До сих пор эти трудности нас мало заботили, и последнее во всем этом самое удивительное. Это происходило, по-видимому, оттого, что, используя номиналистическую терминологию, мы в действительности не являемся номиналистами, но отдаем дань какому-то не проанализированному концептуализму или даже идеализму. Например, мы верим, что в основании импликативно-негативной двузначной логики высказываний существует некая «единственная» кратчайшая аксиома, хотя до сих пор никто не знает, как эта аксиома выглядит и вследствие этого не может записать ее18. Существование этой аксиомы мы представляем себе как некое идеальное бытие, которое когда-нибудь мы, возможно, откроем. Неплохо было бы подробнее проанализировать все такие верования, памятуя при этом о лозунге, который провозглашал Venerabilis Inceptor, уважаемый зачинатель номинализма, что entia поп sunt multiplicanda praeter necessitatem19/20 .

II

«Наследием кёнигсбергского философа, столь сильно акцентируемым логиками, является отрицание метафизики» — пишет далее на с. 12 своей книжки ксендз Якубисяк. И в этом предложении опять скрываются два недоразумения: одно исторического происхождения, другое — фактического. Фактическое недоразумение заключается в том, что логистики — я предпочитаю использовать это выражение, а не выражение «логики» — должны отрицать метафизику. Выше я уже сказал, что логистика не является философией, а поэтому метафизика вообще не входит в сферу ее рассмотрения. Логистика ни отрицает метафизики, ни утверждает ее, ибо ее это вообще не касается. Правда лишь в том, что некоторые философы, которые наряду с философией занимаются также логистикой, отрицают метафизику. К ним относятся прежде всего представители Венского кружка. Впрочем, об этом еще речь пойдет позже.
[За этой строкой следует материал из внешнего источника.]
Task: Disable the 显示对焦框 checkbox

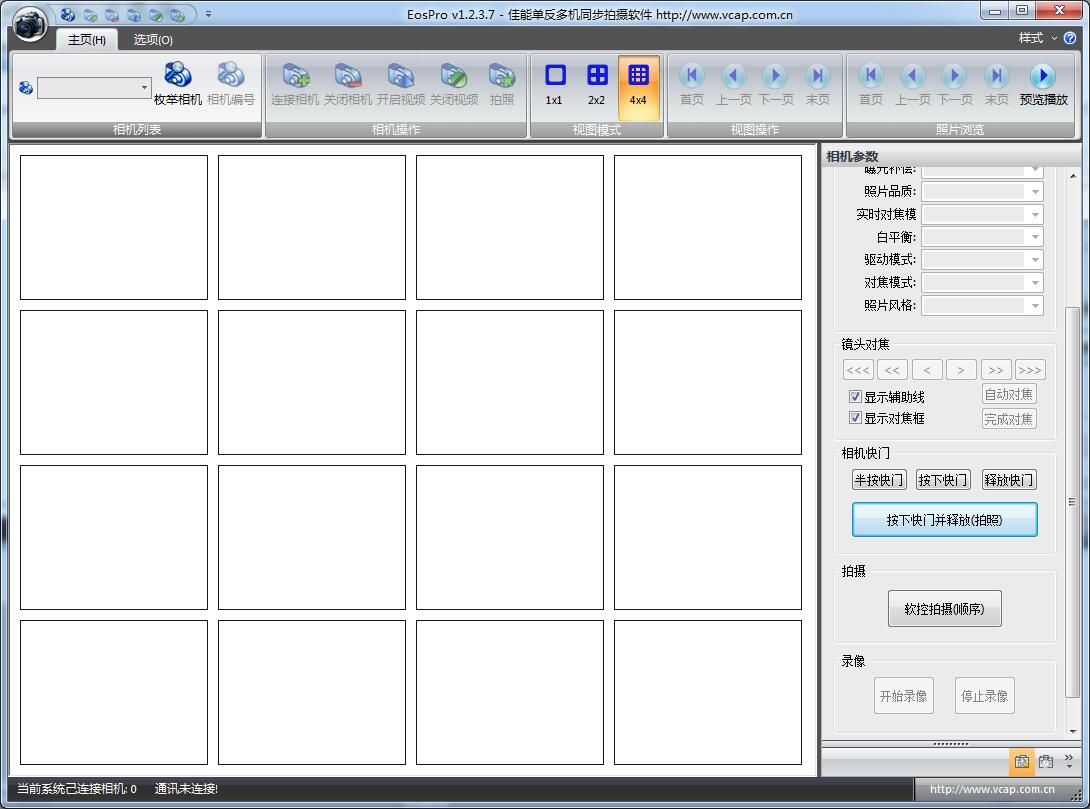Action: 856,418
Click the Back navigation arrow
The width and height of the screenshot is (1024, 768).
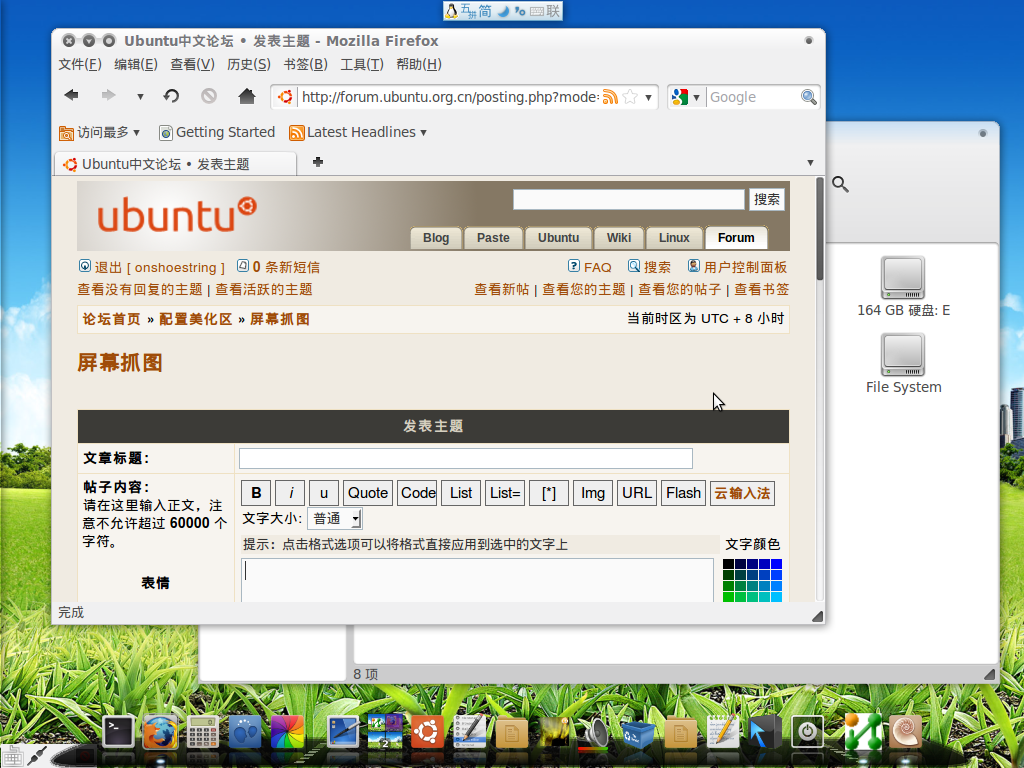tap(71, 96)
Пока что я хочу заняться вторым недоразумением, историческим. Конечно, у меня нет права говорить от имени Венского Кружка, однако я уверен, что его представители как можно энергичнее запротестовали бы против суждения, будто бы провозглашаемое ими отрицание метафизики явилось наследием кёнигсбергского философа. Я уверен, что трансцендентальная философия Канта, предполагающая, с одной стороны, существование непознаваемых для нас вещей-в-себе, с другой же стороны, принятие существования разума, наделенного некими априорными формами познания, должна считаться в глазах венцев метафизикой худшего сорта. Отрицание метафизики Венским Кружком является значительно более радикальным, чем это кажется ксендзу Якубисяку, и является не наследием Канта, а Юма. На Юма ссылается главный представитель венцев проф. Карнап, цитируя его известные слова: «Мне кажется, что единственными объектами отвлеченных наук или же демонстрации являются количество и число... Все другие исследования людей касаются только фактов и существования, которые, очевидно, не могут быть демонстративно доказаны... Если, удостоверившись в истинности этих принципов, мы приступим к осмотру библиотек, какое опустошение придется нам произвести в них! Возьмем, например, в руки какую-нибудь книгу по богословию или школьной метафизике и спросим: содержит ли она какое-нибудь абстрактное рассуждение о количестве или числе? Нет. Содержит ли она какое-нибудь основанное на опыте рассуждение о фактах и существовании? Нет. Так бросьте ее в огонь, ибо в ней не может быть ничего, кроме софистики и заблуждений!»21. Эти слова Карнап считает — я впрочем сомневаюсь, правильно ли — классической формулировкой того взгляда, что осмысленными (sinnvoll) являются только предложения математики и предложения о фактах, тогда как предложения метафизики являются бессмысленными (sinnlos). Именно в этом высказывании содержится отрицание Карнапом метафизики, причем в область предложений математики Карнап включает предложения логики и логического синтаксиса языка, который, по его мнению, является ничем иным, как только математикой языка.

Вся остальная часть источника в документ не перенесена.